Aí está uma afirmação que é melhor não levar ao pé da letra. No país em que o endividamento é estimulado desde os tempos do fiado e em que só dívida de jogo é levada a sério, não dá para confiar no que os ingleses chamam de “once for all”.
As pessoas não devem apenas para os bancos. Devem para o cartão de crédito; para o condomínio; para o consórcio; para as empresas de serviço de água, luz, telefonia e gás; para os departamentos de trânsito (multas); para a Receita Federal; e para as prefeituras (IPTU). As instituições públicas estão fora dessa renegociação. Ainda assim, a participação no leilão pelos credores para aferir os melhores descontos é um desafio e tanto. Nem os bancos sabem o que seus clientes devem para outros bancos, o que complica a administração do risco de crédito.
São duas as principais objeções de princípio sobre o programa. Número um: as causas do alto endividamento permanecem. O poder aquisitivo da população está ralo, o crescimento econômico é pífio, a inflação continua esmerilhando os salários mais baixos e as oportunidades para melhorar de vida são raras.

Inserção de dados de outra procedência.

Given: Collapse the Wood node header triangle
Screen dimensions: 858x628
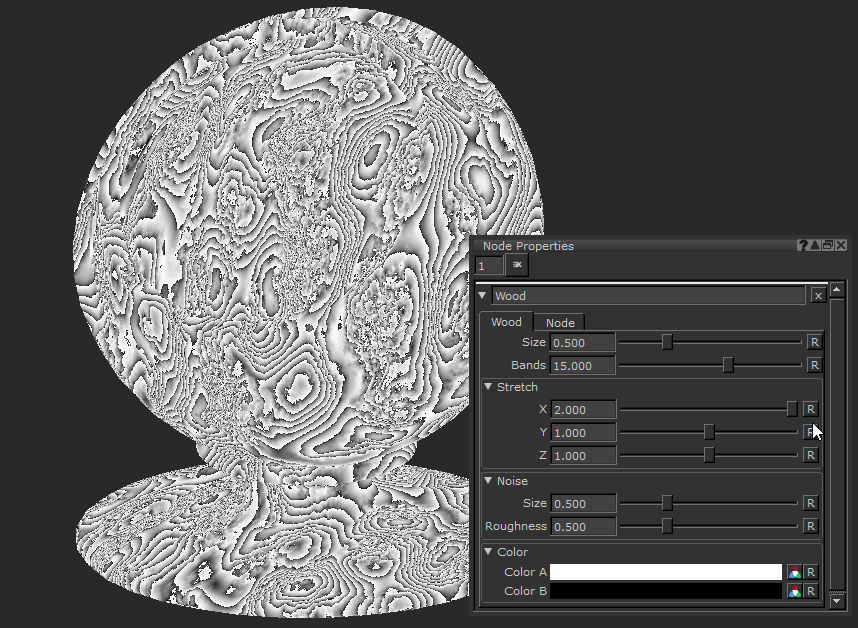Looking at the screenshot, I should (x=482, y=296).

Outra crítica: o risco moral (moral hazard). O perdão de dívidas premia a inadimplência. Os que respeitam os contratos de crédito são desestimulados.
Como já acontece há anos com o Refis (perdão e prolongamento de prazos de dívidas com a Receita Federal), que se perpetua e é sempre renovado, a tendência é de que este ou outros tipos de Desenrola se repitam. Uma data de corte dos registros de inadimplência, 31 de dezembro de 2022, foi definida para que não apareçam dívidas fictícias e o risco moral tenha algum limite.
Mas a cultura do “pendura aí” foi reforçada. Por outro lado, não fazer nada pode ser pior.
O programa é complexo, bota no mesmo pacote situações diferentes de dívida, envolve muitas instituições e exige o uso da internet para acesso à plataforma de leilões, o que pode ser um entrave, especialmente para a população mais pobre.
Falta saber se, apesar de tudo, essa iniciativa terá sucesso.